This is, I believe, the first multivariate analysis of applicant data with law school outcomes. In other words, things law school admissions committees look at versus how well someone does in law school. I don’t believe the full paper is published yet, and disclaimer they are still running regressions (probably based on editor questions and feedback from whatever journal it will be published in). But we get the abstract with permission and I love this. Kudos to Alexia and Scott, I can only imagine the work that went into finding two colleges that even have this much longitudinal data, getting their permission to have it, redacting identifiable information, coding it from all of applications, etc etc. But they did, and we benefit from it.
What Makes a Law Student Succeed or Fail? A Longitudinal Study Correlating Law Student Applicant Data and Law School Outcomes
Alexia Brunet Marks and Scott A. Moss, University of Colorado Law School
Despite the rise of “big data” empiricism, law admissions remain highly impressionistic, basing on anecdotes (e.g., admitting those like recent star students, or fewer like recent underachievers), idiosyncratic preferences (e.g., certain majors or jobs), or primarily LSAT score. The few studies of law student success typically are univariate, controlling for no other variables in finding predictive value in the LSAT or certain personal qualities. We aim to fill this gap with a two-school, 1400-student, 2005-2011 multivariate longitudinal study. After coding data in paper files, and merging admissions, registrar, and career databases, our multivariate regressions yield predictions of law grades (“LGPA”) from numerous independent variables: LSAT; college grades (“UGPA”), quality, and major; having a rising UGPA; job type and duration; leadership activities; other graduate degrees; disciplinary and criminal records; and variable interactions (e.g., having high LSAT but low UGPA or vice-versa; or testing rising UGPA for only new college graduates).

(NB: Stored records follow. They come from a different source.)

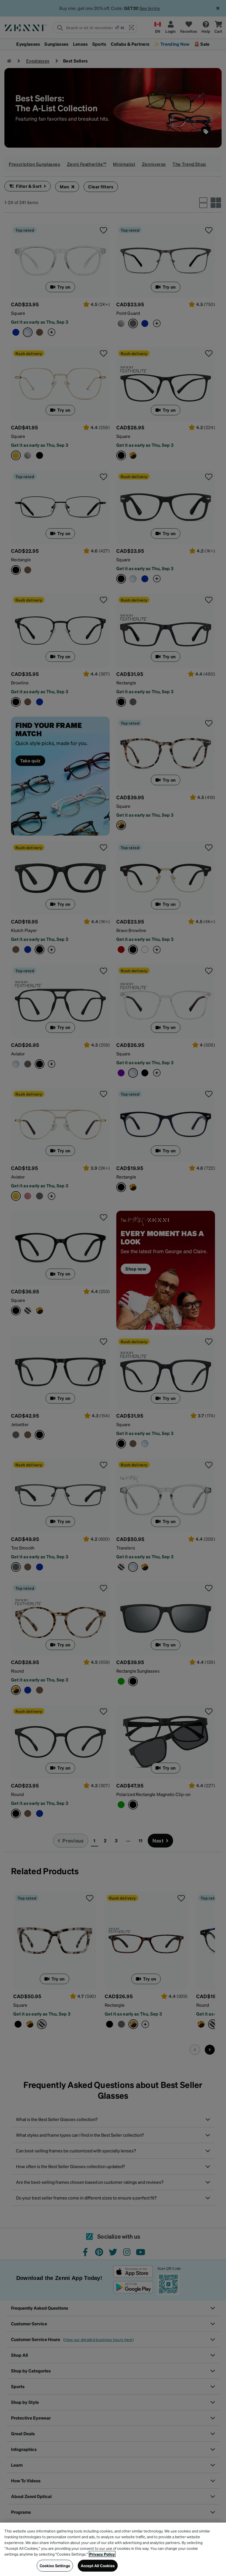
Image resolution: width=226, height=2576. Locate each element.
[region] (113, 2549)
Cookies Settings (55, 2565)
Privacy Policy (102, 2553)
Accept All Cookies (98, 2565)
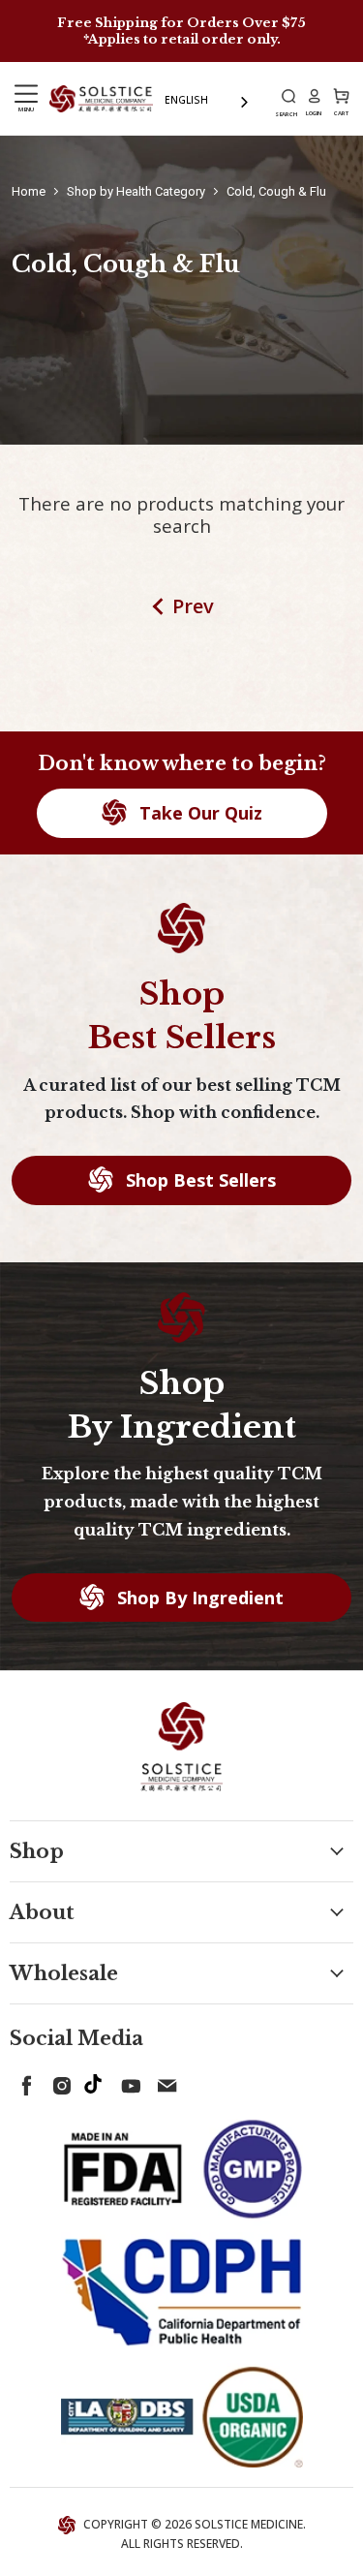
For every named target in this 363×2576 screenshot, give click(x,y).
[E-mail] (162, 2081)
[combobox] (208, 100)
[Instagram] (58, 2081)
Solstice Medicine (249, 2524)
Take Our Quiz (198, 812)
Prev (193, 606)
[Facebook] (23, 2081)
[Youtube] (127, 2081)
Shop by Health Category (136, 191)
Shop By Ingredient (198, 1597)
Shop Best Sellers (198, 1180)
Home (28, 191)
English (186, 100)
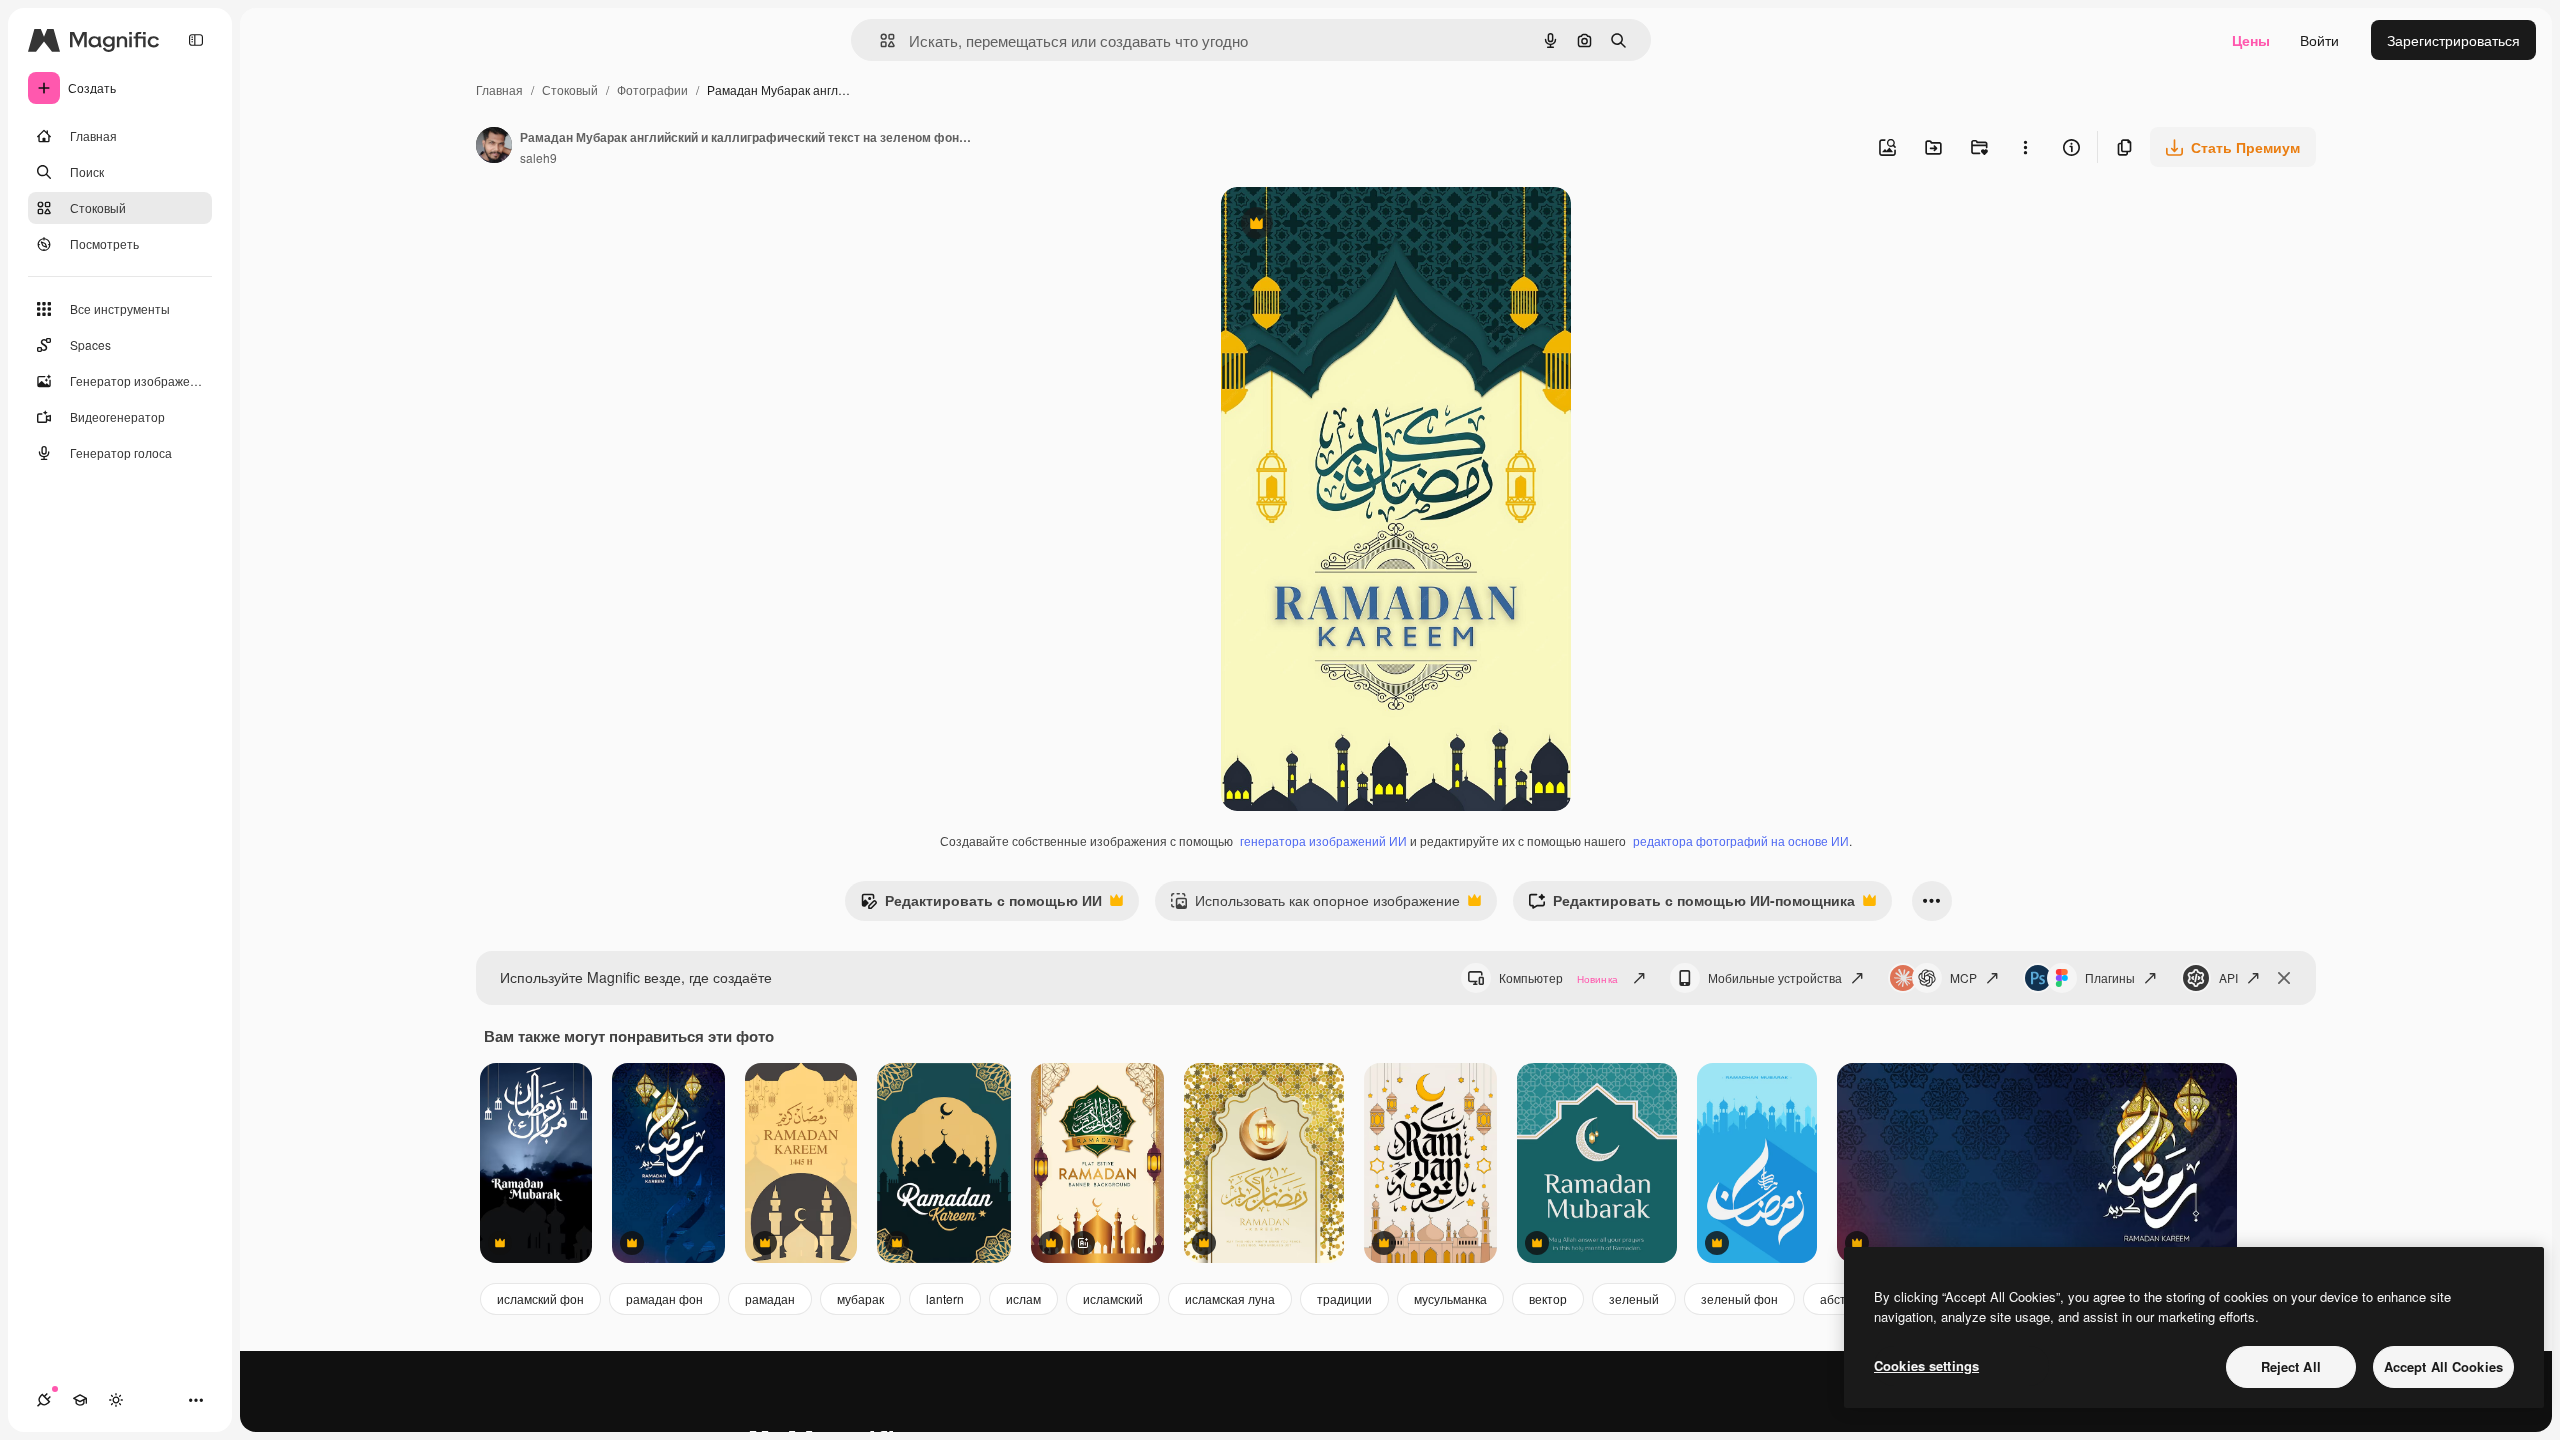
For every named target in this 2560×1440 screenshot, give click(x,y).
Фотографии (652, 89)
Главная (499, 89)
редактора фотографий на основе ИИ (1741, 840)
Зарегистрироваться (2453, 40)
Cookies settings (1926, 1365)
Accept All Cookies (2443, 1366)
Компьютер (1558, 977)
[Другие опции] (2025, 147)
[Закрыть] (2284, 978)
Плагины (2110, 977)
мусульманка (1450, 1298)
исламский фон (540, 1298)
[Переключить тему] (116, 1400)
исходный (1355, 225)
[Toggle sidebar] (196, 40)
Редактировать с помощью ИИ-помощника (1691, 905)
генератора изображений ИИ (1323, 840)
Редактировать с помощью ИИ (981, 905)
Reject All (2291, 1366)
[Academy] (80, 1400)
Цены (2251, 40)
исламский (1113, 1298)
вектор (1548, 1298)
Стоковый (570, 89)
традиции (1344, 1298)
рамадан (770, 1298)
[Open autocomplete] (879, 40)
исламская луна (1230, 1298)
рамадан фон (664, 1298)
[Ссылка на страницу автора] (494, 147)
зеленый (1634, 1298)
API (2228, 977)
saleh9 (538, 157)
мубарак (860, 1298)
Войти (2319, 40)
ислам (1023, 1298)
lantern (945, 1298)
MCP (1963, 977)
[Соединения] (44, 1400)
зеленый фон (1739, 1298)
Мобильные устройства (1775, 977)
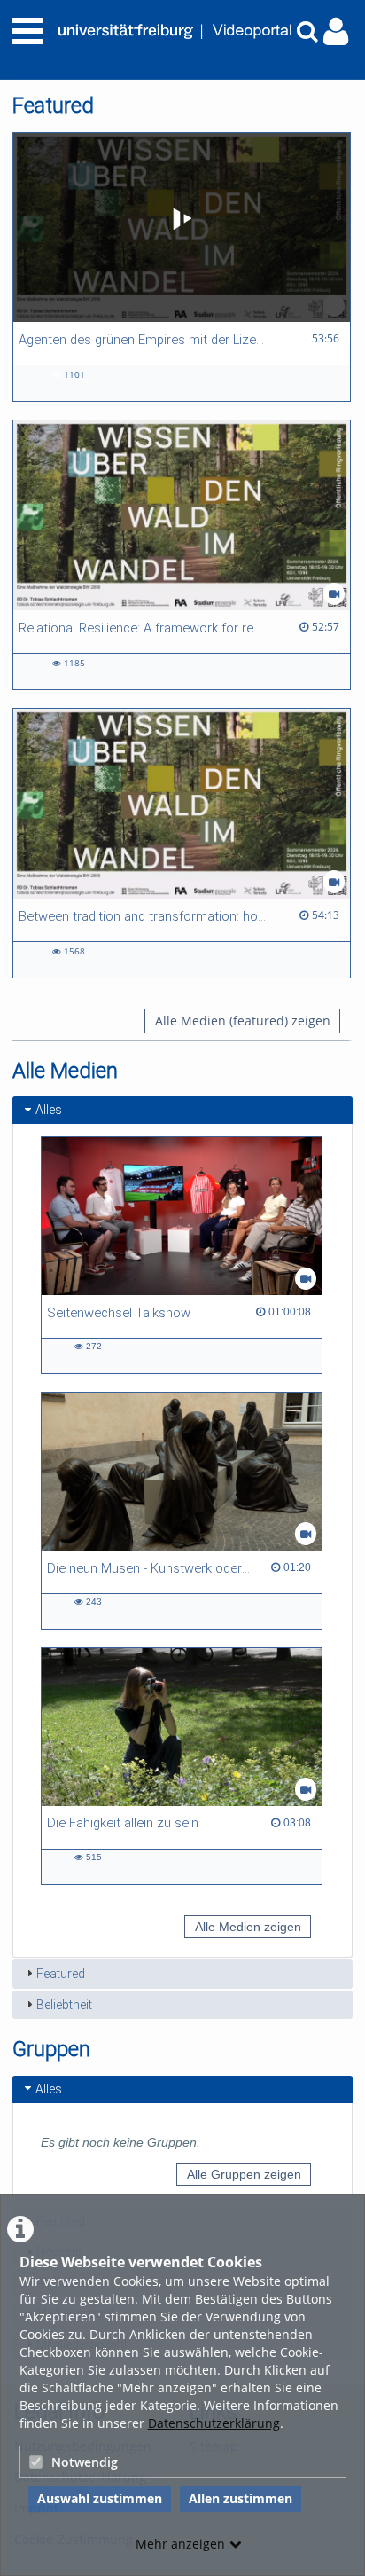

Our findings include the following. First, many variables help predict LGPA: (1) UGPA predicts as powerfully as LSAT, controlling for college quality and major – and among “splitters,” high-UGPA/low-LSAT is equal to the more coveted high-LSAT/low-UGPA; (2) majoring in STEM (science, technology, engineering, math) or EAF (economics, finance, accounting) is akin to three extra LSAT points; (3) work experience, especially in teaching, strongly predicts success; (4) criminal/disciplinary record predicts negatively, akin to five fewer LSAT points. Second, many variables
had nonlinear effects: college quality has decreasing returns but UGPA has increasing returns, and a rising UGPA is an additional positive; and work experience of 4-9 years is the “sweet spot,” with 1-3 mildly positive, and over 10 not significant. Third, some variables predict high LGPA variance, meaning such candidates are a heterogeneous mix of high and low performers requiring close scrutiny – most notably, those with longer work experience and, among “splitters,” those with high-UGPA/low-LSAT rather than the reverse. Fourth, many variables commonly seen as a
positive had little or no effect, e.g.: public interest work; other graduate degrees; reading-intensive majors (e.g., political science or liberal arts); leadership; and military background.
These findings can help schools discern which numerically similar applicants are better bets to outperform traditional predictors (e.g., LSAT). Key caveats, however, are that some applicants projected to have middling grades retain appealing potential for leadership or lawyering success, and that no projections capture various qualities not reducible to data, so many will over- or under-perform even the best predictions.